Some Texas home care agency owners, like Marisol Reyes of Assisting Hands in Houston, posted public comments advocating for Trump’s reforms. Reyes wrote that the proposed rule would provide cheaper and better care to patients and “reduce service disruptions and caregiver turnover.” Reyes declined further comment by phone. 

But some patients who rely on home care workers disagreed in their comments. “The work is physically hard, the pay right now is barely keeping up with other jobs,” Texan Margaret Holloway wrote. “There is a shortage of workers willing to even do these jobs because of the already low wages.” 

In its own proposal, the Department of Labor predicted that the rule change could adversely affect the workforce: “These potential effects—longer work hours and/or less pay—could negatively impact the morale of affected home care workers and lead to increased employee turnover and difficulty attracting skilled workers to the industry.”

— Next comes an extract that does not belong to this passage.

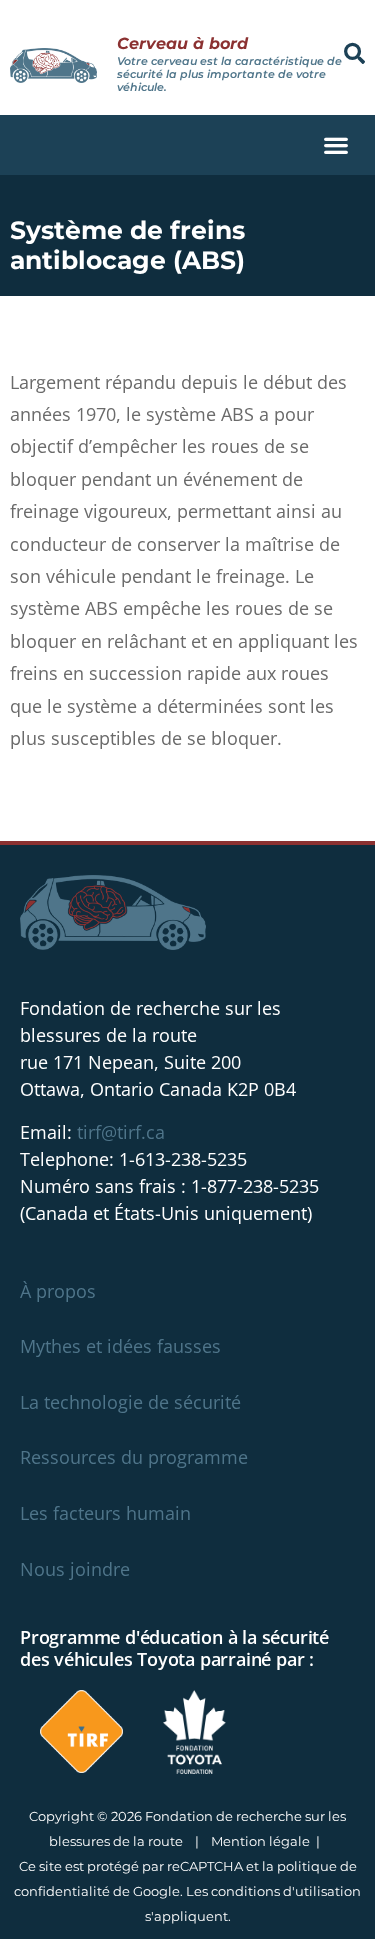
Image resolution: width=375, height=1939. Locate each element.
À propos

Still, Boris, the California professor, predicted the rule would pass, given Trump’s policy priorities. “It’s anti-regulation, it’s anti-Black and anti-immigrant, and it’s anti-social safety net. So these cuts that are coming together really exacerbate the crisis of care.”

If that happens, Boris said domestic workers organizations would likely push for reforms at the state or municipal levels. Nine northern or western states and three cities, including Seattle, Philadelphia, and Washington D.C., already have laws guaranteeing minimum wage, overtime pay, and safe working conditions for domestic workers. But the Texas Legislature is a hostile place for organized labor. And the state has outlawed local minimum wage increases since 2003 and city-level labor regulations more broadly since 2023, though litigation continues on the latter. 

B.O., the Houston home health worker who’s been able to live off of one job for some time now, told the Observer she might need a second or even third gig if the proposed rule passes. “We won’t be able to take care of ourselves,” she said. “It’s just a whole ripple effect that’s going to take place.”